● Ausgelesener Text:
# SVCHOST.EXE



## Roland Born (3 Oktober 2004)

Grüß` Euch!
In div. Postings zum Thema "Dialereinwahl" wurde häufiger die o.g.
Datei erwähnt, die ich eigentlich als WinSys-Datei kenne...
Beim Überprüfen habe ich dann neben den "üblichen" svchost-Dateien
eine SVCHOST.EXE-3530F672.pf gefunden; kann mich jemand über die
Bedeutung dieser Datei informieren?
Danke und...


----------



## Anonymous (17 Oktober 2004)

Nicht schlimm, das ist eine "Prefecht-Datei"


----------



## Roland Born (18 Oktober 2004)

Danke für die Antwort, Edge-Henning!


----------



## Anonymous (22 Februar 2005)

Hallo, sorry wenn ich mich kurz einklink, aber ich hab die auch drauf und da ich in ziemliche Panik verfalle, weil ich ein Dateien-Depp bin, bitte mal für kleine Deppen: WAS IST DIESE PF-Datei, was macht die, kann ich die runterbekommen, wenn sich sie sowieso nicht brauch, etc....gelöscht hatte ich die schonmal, aber die kommt immer wieder!!!!!

● Aufgeführte Einträge:
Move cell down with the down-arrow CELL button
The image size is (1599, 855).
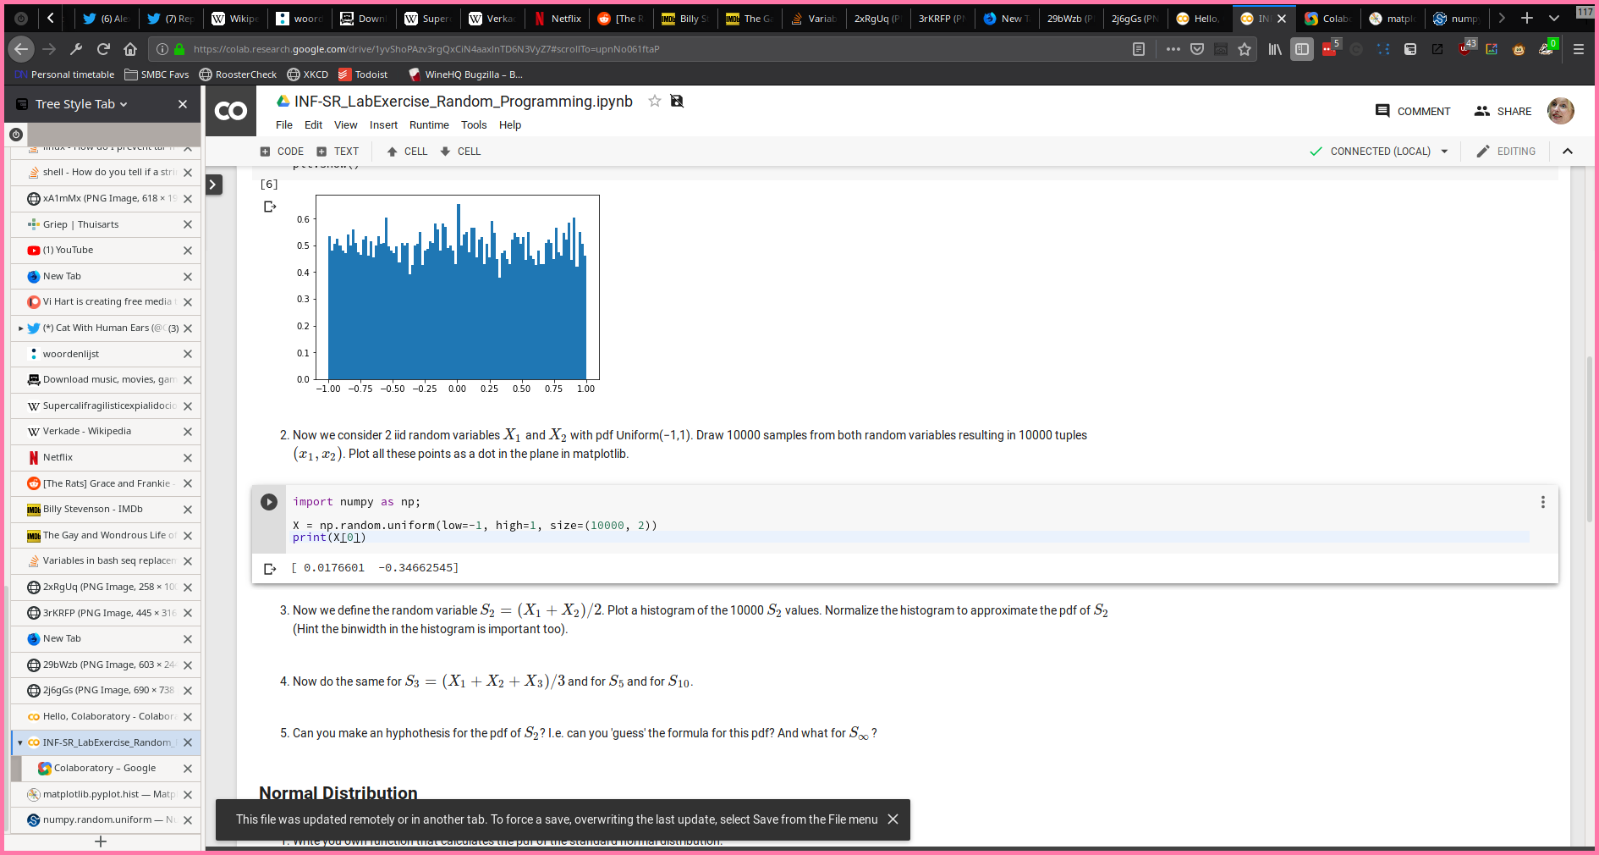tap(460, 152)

---

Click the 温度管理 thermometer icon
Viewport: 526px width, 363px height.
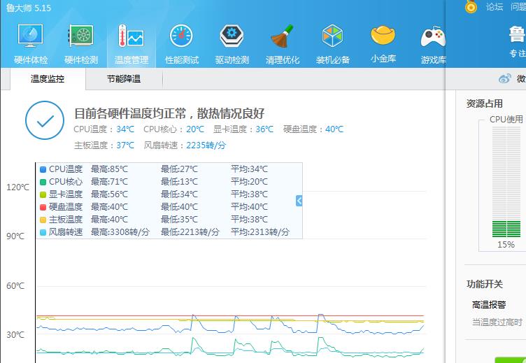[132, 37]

● Aufgaben:
a. Wiederhole aus dem Thread zu SVCHOST.EXE wortgetreu den Abschnitt, der mit den Worten „## Anonymous (22“ beginnt und nach den Worten „kommt immer wieder!!!!!“ endet.
b. Schreib den Thread zu SVCHOST.EXE im Anschluss an seinen letzten Satz weiter.
Die Einträge stehen für sich und gehören nicht zum Thread zu SVCHOST.EXE.

● Antworten:
a.
## Anonymous (22 Februar 2005)

Hallo, sorry wenn ich mich kurz einklink, aber ich hab die auch drauf und da ich in ziemliche Panik verfalle, weil ich ein Dateien-Depp bin, bitte mal für kleine Deppen: WAS IST DIESE PF-Datei, was macht die, kann ich die runterbekommen, wenn sich sie sowieso nicht brauch, etc....gelöscht hatte ich die schonmal, aber die kommt immer wieder!!!!!

b.
 :bigcry:


----------



## Roland Born (22 Februar 2005)

Computerhilfen.de: Hilfe: Prefetch Dateien
Hier gibt es Informationen!


----------



## Anonymous (22 Februar 2005)

Sani-Widder schrieb:
			
		

> WAS IST DIESE PF-Datei, was macht die, kann ich die runterbekommen, wenn sich sie sowieso nicht brauch, etc....gelöscht hatte ich die schonmal, aber die kommt immer wieder!!!!!


http://www.serverworldmagazine.com/monthly/2002/03/fastboot.shtml

Verkürzt wohl die Startzeit von WindowsXP.


----------



## Roland Born (22 Februar 2005)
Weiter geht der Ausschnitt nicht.